Copy the stretch of records from the line containing "Toggle colorize packet list icon" through the end of the records, including both ends. Leave the pictures out of your copy.

** BEGIN DATA SHOWN **

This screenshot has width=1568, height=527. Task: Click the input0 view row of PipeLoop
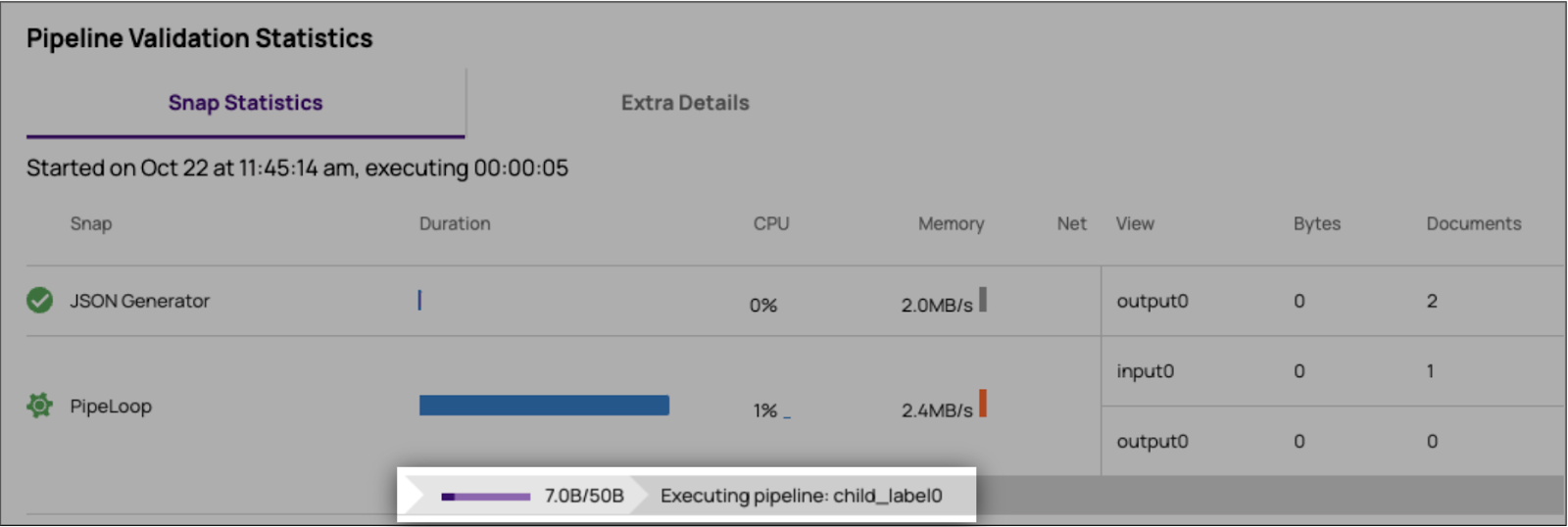click(x=1145, y=371)
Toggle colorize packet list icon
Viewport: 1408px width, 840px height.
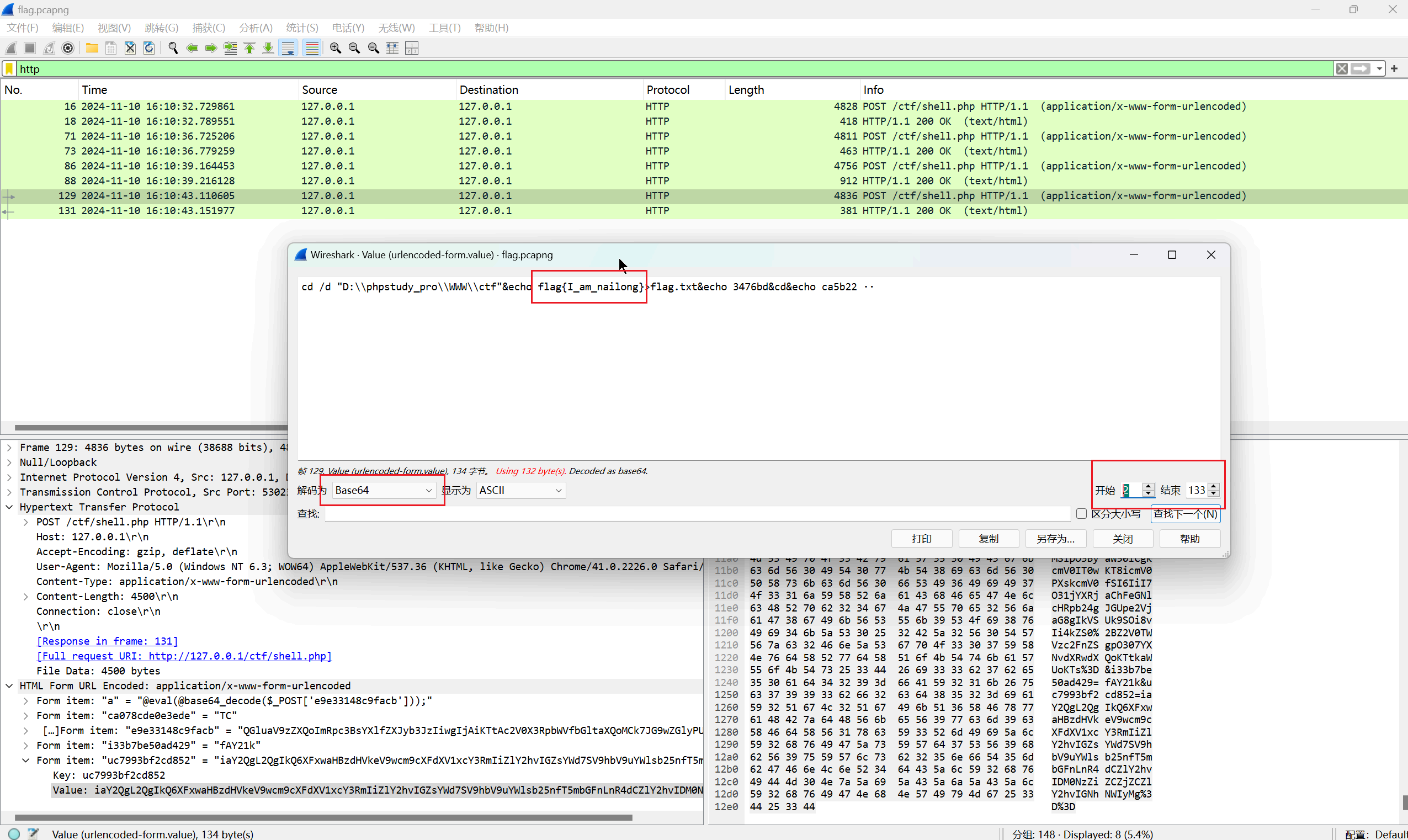click(x=312, y=48)
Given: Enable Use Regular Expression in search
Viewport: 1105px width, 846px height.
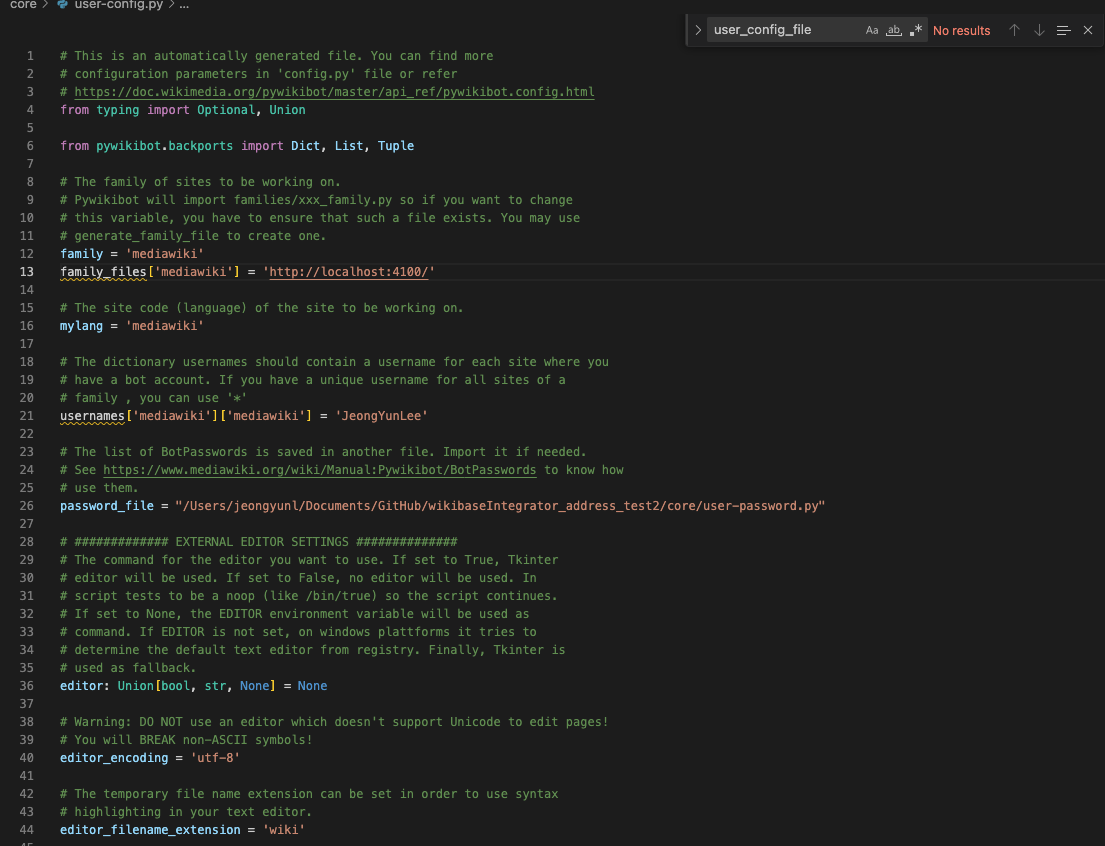Looking at the screenshot, I should coord(916,30).
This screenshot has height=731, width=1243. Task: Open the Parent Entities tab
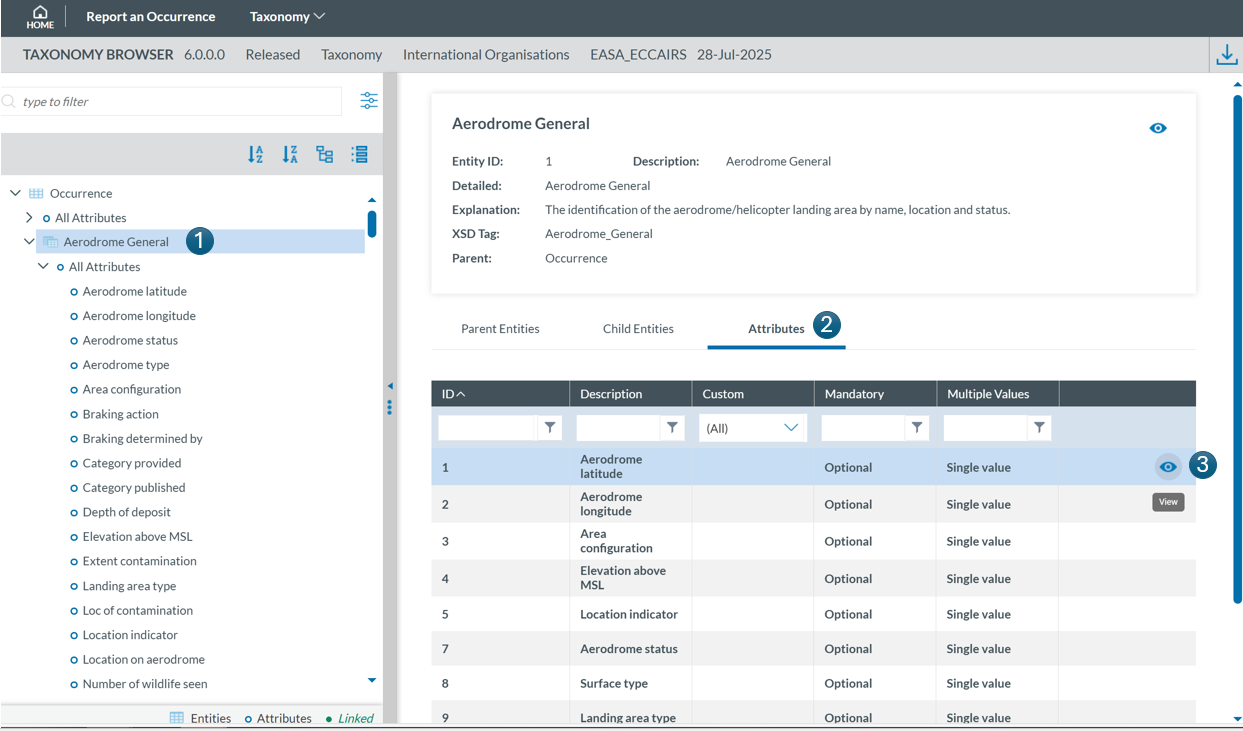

** END DATA SHOWN **

▶ [FINAL ANSWER]:
Toggle colorize packet list icon
Viewport: 1408px width, 840px height.
click(x=312, y=48)
Given: Enable Use Regular Expression in search
Viewport: 1105px width, 846px height.
Looking at the screenshot, I should coord(916,30).
This screenshot has height=731, width=1243. Task: Open the Parent Entities tab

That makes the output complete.